— Tarea A —
En el fragmento sobre la cena y la policía, ¿dónde se estaban riendo los policías?
— Tarea B —
Copia del fragmento sobre la cena y la policía el pasaje que abre con las palabras que contienen "No te confundas, interviene" y cierra con "y de subversión.", y sustituye "comensal" por "invitada".
— Tarea C —
Continúa el fragmento sobre la cena y la policía a partir de su última oración.

— Sección del documento —
Se ha reído de nosotras la policía, dije durante la cena. Nos vieron escondernos tan ridículamente, nos vieron con tanto miedo, que consideraron que ya estaba el amedrentamiento consumado y ni se molestaron en perseguirnos. Se estaban partiendo la polla dentro del coche, vamos. Se lo están contando por wasap a toda la comisaría del orto, o sea. Se lo están contando hasta por la radio.

No te confundas, interviene otra comensal. Quienes nos hemos reído hemos sido nosotras. Los hemos esquivado, sea como sea, los hemos esquivado. Hemos sido rápidas, nos hemos escondido de la mejor, por no decir de la única, manera posible. Te sientes ridícula porque romantizas la noción de evasión y de subversión.

Joder, qué razón tiene mi amada.

— Datos para revisión —
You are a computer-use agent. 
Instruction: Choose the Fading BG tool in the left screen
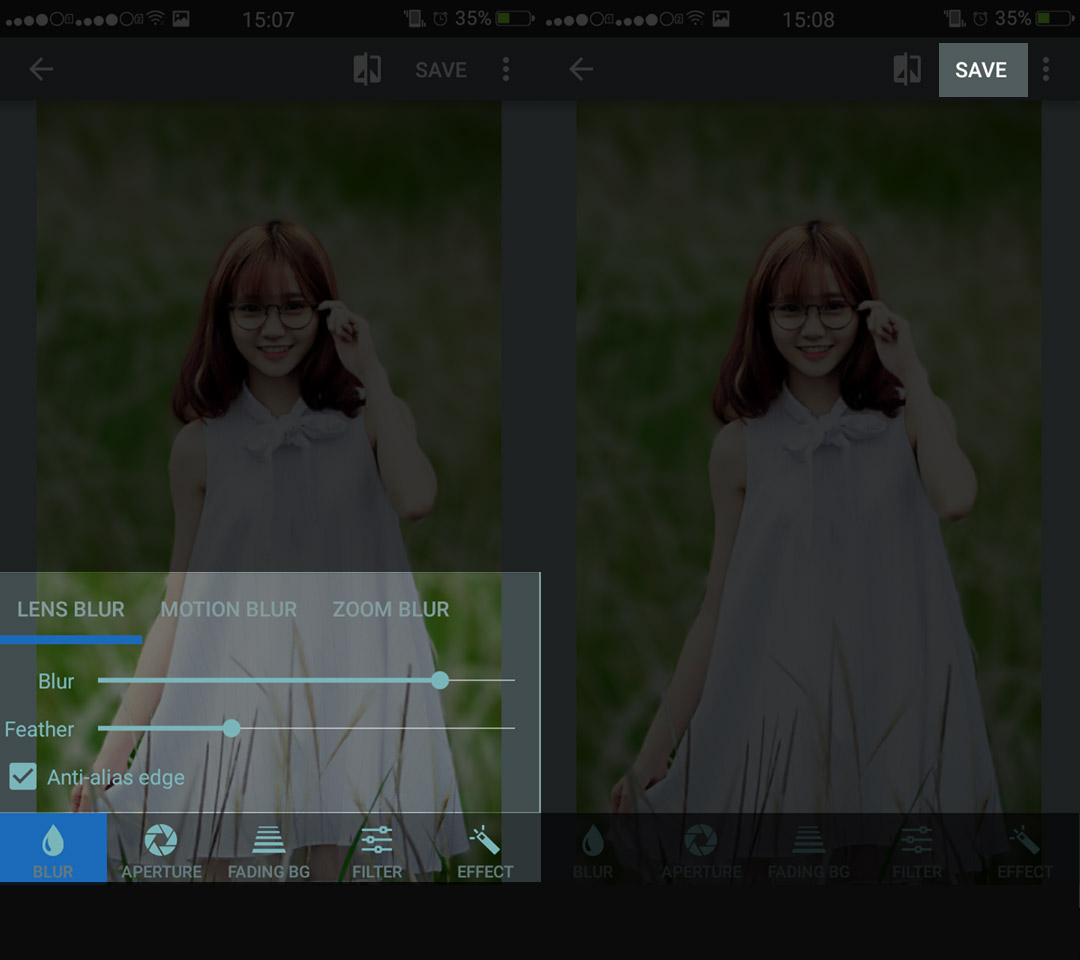point(268,848)
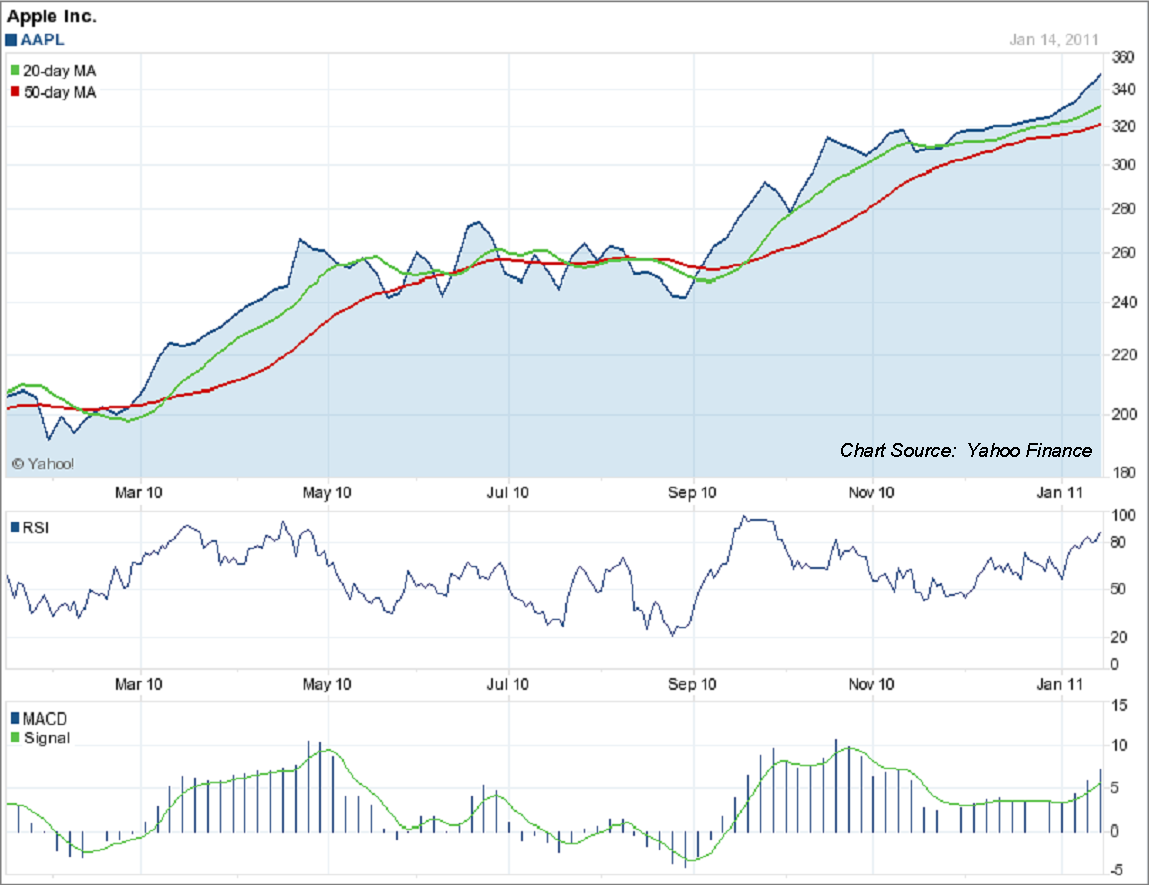
Task: Click the 50-day MA red square marker
Action: click(x=14, y=93)
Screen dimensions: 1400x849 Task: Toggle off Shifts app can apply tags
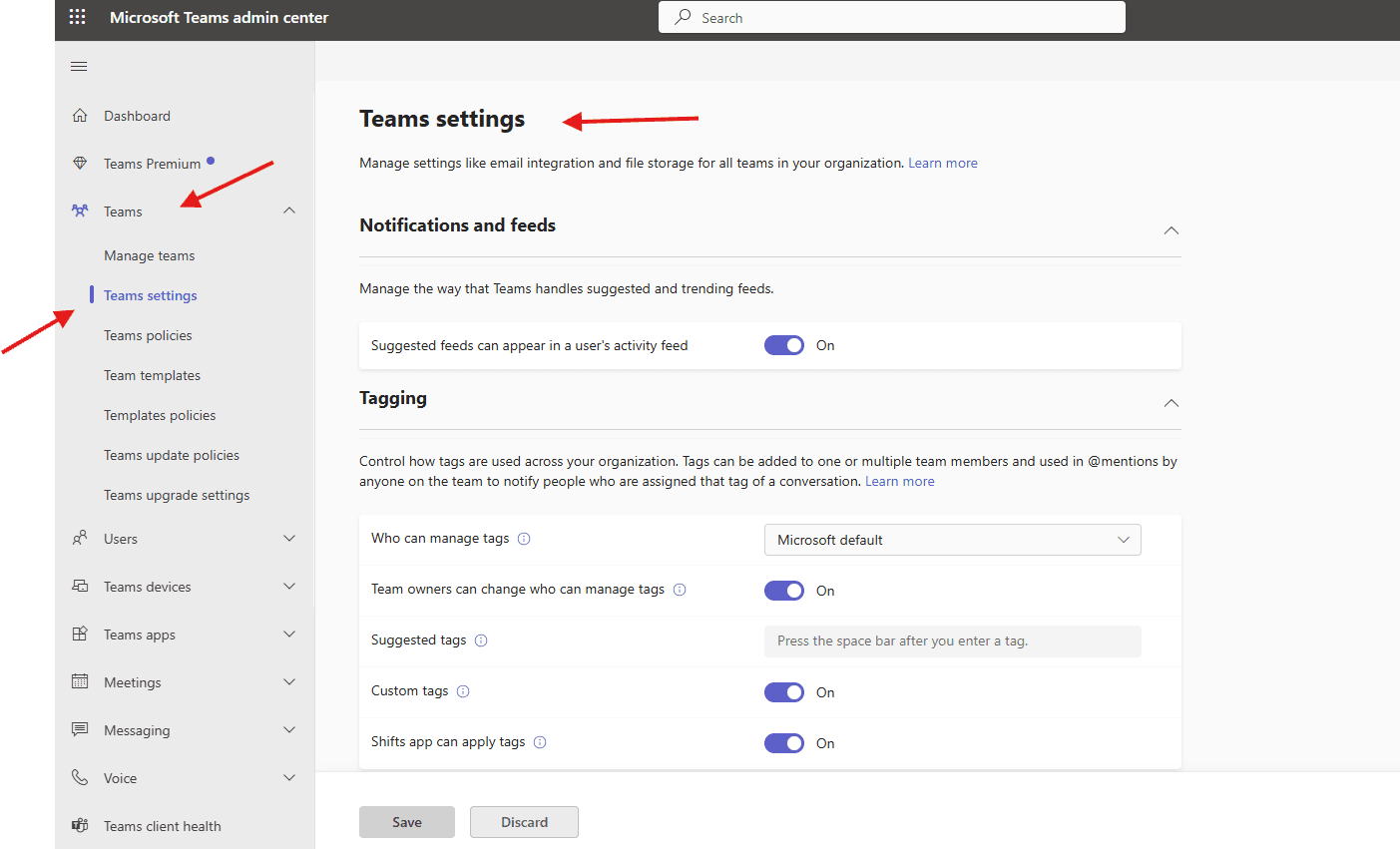(x=784, y=742)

— Respuesta A —
Dentro del coche.

— Respuesta B —
No te confundas, interviene otra invitada. Quienes nos hemos reído hemos sido nosotras. Los hemos esquivado, sea como sea, los hemos esquivado. Hemos sido rápidas, nos hemos escondido de la mejor, por no decir de la única, manera posible. Te sientes ridícula porque romantizas la noción de evasión y de subversión.

— Respuesta C —
La hora de los aplausos de Dios (hemos comprobado que cuanto más se endurece el confinamiento, más aplauden —¿pensarán en falos?—) se ha convertido en un toque de queda. Si estás en la calle a partir de las ocho y media de la tarde, eres sospechosa. Antes del confinamiento los supermercados cerraban a las nueve. Las dos primeras semanas del confinamiento cerraban a las ocho. Ahora algunos cierran a las siete. Antes, el badulaque cerraba a la una de la noche (nuestra coartada perfecta para salir). Ahora cierra a las 10. Nuestra coartada ahora es la farmacia 24 horas y el hecho de que las farmacias están desabastecidas de medicamentos para los pulmones. Nunca nos han parado de noche (lo que demuestra que la capacidad de control no es tanta como nos quieren puto hacer creer), pero siempre llevamos una caja de Ventolín o de Atrovent vacía en el bolsillo (yo soy asmática —de verdad—). En nuestra imaginación se produce la siguiente conversación con el mosso:

—Adónde va usted a estas horas. —A la farmacia de allí de Santa Eulalia que es la más cercana abierta 24 horas. —Qué es eso tan urgente que tiene que comprar que no puede esperar a mañana. —Ventolín para mi mujer, que es asmática y no puede respirar.

Eso, si va una de nosotras sola que no sea yo. Si vamos dos y una de esas dos soy yo:

—Ventolín para mí, que soy asmática y no puedo respirar. —Y por qué no va usted sola —en caso de que el mosso juegue a poli súper malo. —Porque —yo ya haciendo como que me ahogo— estoy asustada y no me encuentro bien.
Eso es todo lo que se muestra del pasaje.